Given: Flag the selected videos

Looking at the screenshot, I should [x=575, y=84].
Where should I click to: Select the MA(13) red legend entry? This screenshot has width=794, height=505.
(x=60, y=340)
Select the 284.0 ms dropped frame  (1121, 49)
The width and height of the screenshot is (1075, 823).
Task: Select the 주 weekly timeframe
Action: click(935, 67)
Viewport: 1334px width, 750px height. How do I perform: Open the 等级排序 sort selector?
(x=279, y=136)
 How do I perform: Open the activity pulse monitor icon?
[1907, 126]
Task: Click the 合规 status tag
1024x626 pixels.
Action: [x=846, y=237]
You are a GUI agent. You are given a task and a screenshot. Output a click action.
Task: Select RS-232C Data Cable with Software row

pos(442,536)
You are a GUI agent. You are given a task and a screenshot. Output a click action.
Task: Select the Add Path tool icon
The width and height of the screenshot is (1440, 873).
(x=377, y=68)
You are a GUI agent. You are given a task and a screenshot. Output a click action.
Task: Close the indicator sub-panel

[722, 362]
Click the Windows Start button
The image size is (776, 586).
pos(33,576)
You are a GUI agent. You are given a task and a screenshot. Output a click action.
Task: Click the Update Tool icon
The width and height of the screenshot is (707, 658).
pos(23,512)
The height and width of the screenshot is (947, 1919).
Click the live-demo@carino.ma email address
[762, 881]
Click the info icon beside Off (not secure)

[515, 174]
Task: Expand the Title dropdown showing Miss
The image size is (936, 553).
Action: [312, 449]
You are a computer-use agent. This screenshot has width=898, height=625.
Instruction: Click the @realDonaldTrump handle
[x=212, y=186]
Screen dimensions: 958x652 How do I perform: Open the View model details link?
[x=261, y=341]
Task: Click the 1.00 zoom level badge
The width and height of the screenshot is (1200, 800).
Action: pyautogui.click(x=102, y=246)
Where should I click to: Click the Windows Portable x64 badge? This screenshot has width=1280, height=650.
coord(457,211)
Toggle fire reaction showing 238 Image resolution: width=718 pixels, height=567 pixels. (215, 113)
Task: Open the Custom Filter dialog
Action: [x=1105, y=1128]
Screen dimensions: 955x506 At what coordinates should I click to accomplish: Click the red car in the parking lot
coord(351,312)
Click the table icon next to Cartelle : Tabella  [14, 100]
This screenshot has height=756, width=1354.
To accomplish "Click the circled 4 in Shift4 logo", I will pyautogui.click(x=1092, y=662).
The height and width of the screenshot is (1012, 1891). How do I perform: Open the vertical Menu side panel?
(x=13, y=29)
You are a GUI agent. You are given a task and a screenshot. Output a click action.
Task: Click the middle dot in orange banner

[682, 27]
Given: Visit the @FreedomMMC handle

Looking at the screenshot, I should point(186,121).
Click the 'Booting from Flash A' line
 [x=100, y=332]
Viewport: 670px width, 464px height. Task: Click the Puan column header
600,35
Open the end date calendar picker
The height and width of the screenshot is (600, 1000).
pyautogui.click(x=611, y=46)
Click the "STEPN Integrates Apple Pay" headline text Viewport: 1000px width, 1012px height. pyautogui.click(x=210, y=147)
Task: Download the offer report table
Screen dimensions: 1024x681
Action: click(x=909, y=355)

*Work order*
Your answer should consist of the material above, written out word for word.

*Solution for this problem*
Given: Flag the selected videos

Looking at the screenshot, I should [x=575, y=84].
Where should I click to: Select the MA(13) red legend entry? This screenshot has width=794, height=505.
(x=60, y=340)
Select the 284.0 ms dropped frame  (1121, 49)
The width and height of the screenshot is (1075, 823).
Task: Select the 주 weekly timeframe
Action: click(935, 67)
Viewport: 1334px width, 750px height. How do I perform: Open the 等级排序 sort selector?
(x=279, y=136)
 How do I perform: Open the activity pulse monitor icon?
[1907, 126]
Task: Click the 合规 status tag
1024x626 pixels.
Action: [x=846, y=237]
You are a GUI agent. You are given a task and a screenshot. Output a click action.
Task: Select RS-232C Data Cable with Software row

pos(442,536)
You are a GUI agent. You are given a task and a screenshot. Output a click action.
Task: Select the Add Path tool icon
The width and height of the screenshot is (1440, 873).
(x=377, y=68)
You are a GUI agent. You are given a task and a screenshot. Output a click action.
Task: Close the indicator sub-panel

[722, 362]
Click the Windows Start button
The image size is (776, 586).
pos(33,576)
You are a GUI agent. You are given a task and a screenshot. Output a click action.
Task: Click the Update Tool icon
The width and height of the screenshot is (707, 658).
pos(23,512)
The height and width of the screenshot is (947, 1919).
Click the live-demo@carino.ma email address
[762, 881]
Click the info icon beside Off (not secure)

[515, 174]
Task: Expand the Title dropdown showing Miss
The image size is (936, 553).
Action: [312, 449]
You are a computer-use agent. This screenshot has width=898, height=625.
Instruction: Click the @realDonaldTrump handle
[x=212, y=186]
Screen dimensions: 958x652 How do I perform: Open the View model details link?
[x=261, y=341]
Task: Click the 1.00 zoom level badge
The width and height of the screenshot is (1200, 800).
Action: pyautogui.click(x=102, y=246)
Where should I click to: Click the Windows Portable x64 badge? This screenshot has width=1280, height=650.
coord(457,211)
Toggle fire reaction showing 238 Image resolution: width=718 pixels, height=567 pixels. (215, 113)
Task: Open the Custom Filter dialog
Action: [x=1105, y=1128]
Screen dimensions: 955x506 At what coordinates should I click to accomplish: Click the red car in the parking lot
coord(351,312)
Click the table icon next to Cartelle : Tabella  [14, 100]
This screenshot has height=756, width=1354.
To accomplish "Click the circled 4 in Shift4 logo", I will pyautogui.click(x=1092, y=662).
The height and width of the screenshot is (1012, 1891). How do I perform: Open the vertical Menu side panel?
(x=13, y=29)
You are a GUI agent. You are given a task and a screenshot. Output a click action.
Task: Click the middle dot in orange banner

[682, 27]
Given: Visit the @FreedomMMC handle

Looking at the screenshot, I should point(186,121).
Click the 'Booting from Flash A' line
 [x=100, y=332]
Viewport: 670px width, 464px height. Task: Click the Puan column header
600,35
Open the end date calendar picker
The height and width of the screenshot is (600, 1000).
pyautogui.click(x=611, y=46)
Click the "STEPN Integrates Apple Pay" headline text Viewport: 1000px width, 1012px height. pyautogui.click(x=210, y=147)
Task: Download the offer report table
Screen dimensions: 1024x681
Action: click(x=909, y=355)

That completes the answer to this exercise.